Crawling the Web in 50 Lines of XQuery

Introduction

When the HTTP Client module in xqerl is used to consume web-sites, the HTML (which is quite often not valid XML) will be parsed by an HTML parser that corrects its format and transforms it into valid XHTML. This XML can then be handled by XQuery. This, along with the Actor module seemed like a good opportunity to make a parallel processing web-crawler. Why not, right?!

The code mostly speaks for itself, so here it is.

Code

declare function local:trim-fragment($uri)
{
  if (contains($uri, '#')) then
    substring-before($uri, '#')
  else
    $uri
};

declare function local:get-links($uri)
{
  try
  {
    (
      let $doc := http:send-request(<http:request href='{$uri}' method='get' />)[2] 
      for $h in $doc//*:a/@href/string()
      where not(starts-with($h, '#'))
      let $u := resolve-uri($h, $uri)
      where starts-with($u, 'http')
      return 
      $u => local:trim-fragment()
    ) => distinct-values() => sort()
  }
  catch * {
    ()
  }
};

declare function local:rec($a)
{
  try { actor:receive($a, 5000) } catch * {()}
};

let $base := 'http://xqerl.org/'
let $self := actor:self()
let $as := (
  for $l in local:get-links($base)
  let $a := actor:spawn(function() { actor:send($self, local:get-links($l) ) })
  return
  [$l, $a]
)
return
(
  $base || '&#10;' ||
  (
    for $a in $as
    return
      '   ' || $a?1 || '&#10;' ||
      (local:rec($a?2) ! ('      ' || .))  => string-join('&#10;')
  ) => string-join('&#10;')
) => string-join('&#10;&#10;')

Running It

Assuming:

  1. Compile the main XQuery
    • Crawler = xqerl:compile("/tmp/data/xqerl/web-crawler.xq").
  2. Run the XQuery
    • io:format(xqerl:run(Crawler)).

The io:format/1 call is just there to get a better looking return value in the shell.
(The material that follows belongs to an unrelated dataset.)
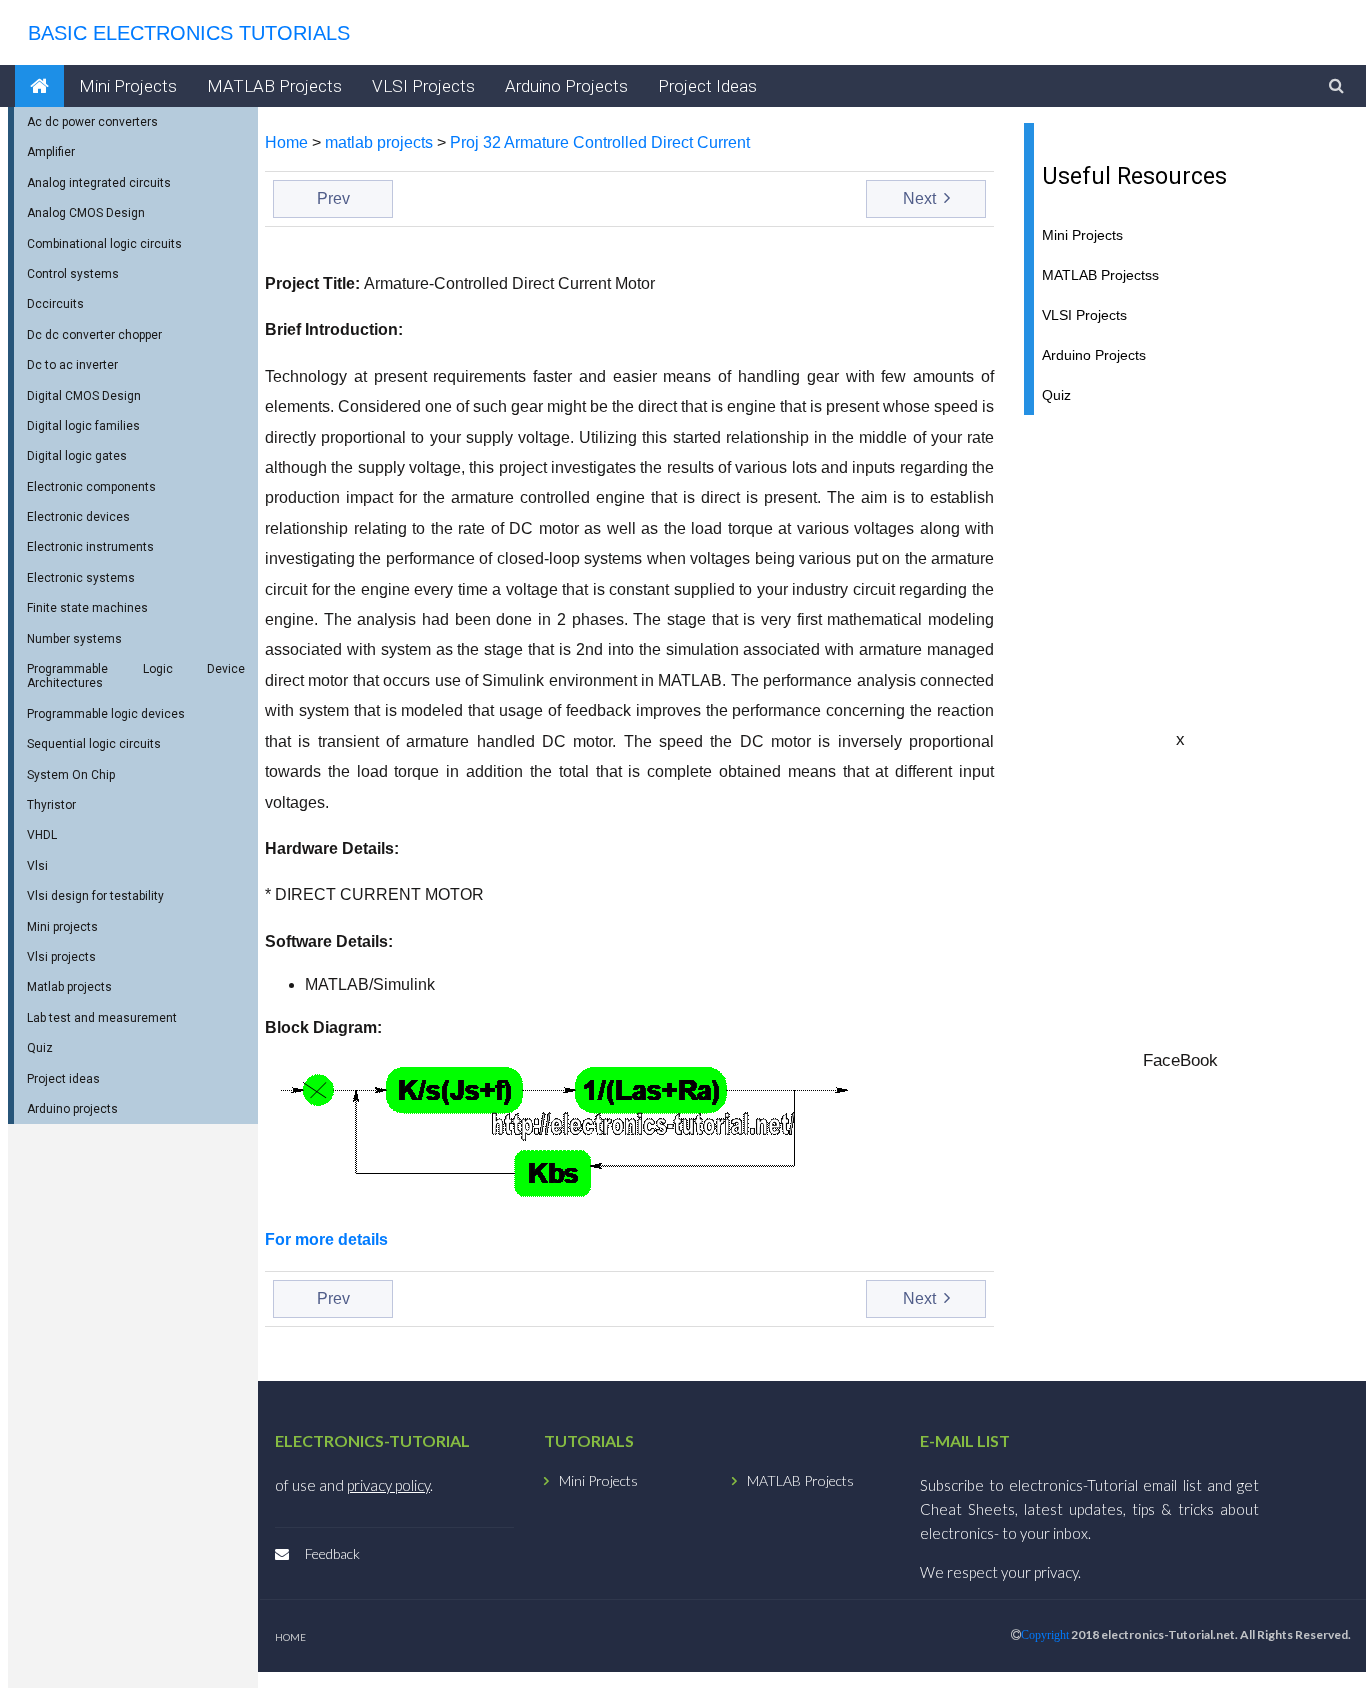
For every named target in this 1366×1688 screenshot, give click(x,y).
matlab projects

You should see something like this:

http://xqerl.org/
...
   https://zadean.github.io/xqerl/modules.html
      https://github.com/zadean
      https://github.com/zadean/xqerl
      https://pages.github.com
      https://zadean.github.io/xqerl/
      https://zadean.github.io/xqerl/examples.html
      https://zadean.github.io/xqerl/modules.html
      https://zadean.github.io/xqerl/modules/actor.html
      https://zadean.github.io/xqerl/modules/array.html
      https://zadean.github.io/xqerl/modules/basex.html
      https://zadean.github.io/xqerl/modules/binary.html
      https://zadean.github.io/xqerl/modules/csv.html
      https://zadean.github.io/xqerl/modules/event.html
      https://zadean.github.io/xqerl/modules/file.html
      https://zadean.github.io/xqerl/modules/fn.html
      https://zadean.github.io/xqerl/modules/http.html
      https://zadean.github.io/xqerl/modules/map.html
      https://zadean.github.io/xqerl/modules/math.html
      https://zadean.github.io/xqerl/modules/random.html

Boom!! A simple web-crawler that handles each request in parallel!

It could of course be expanded upon… Saving previously visited pages… recursively running forever… Analyzing the page data… Whatever.

I’ll leave that as an exercise for the reader. :-)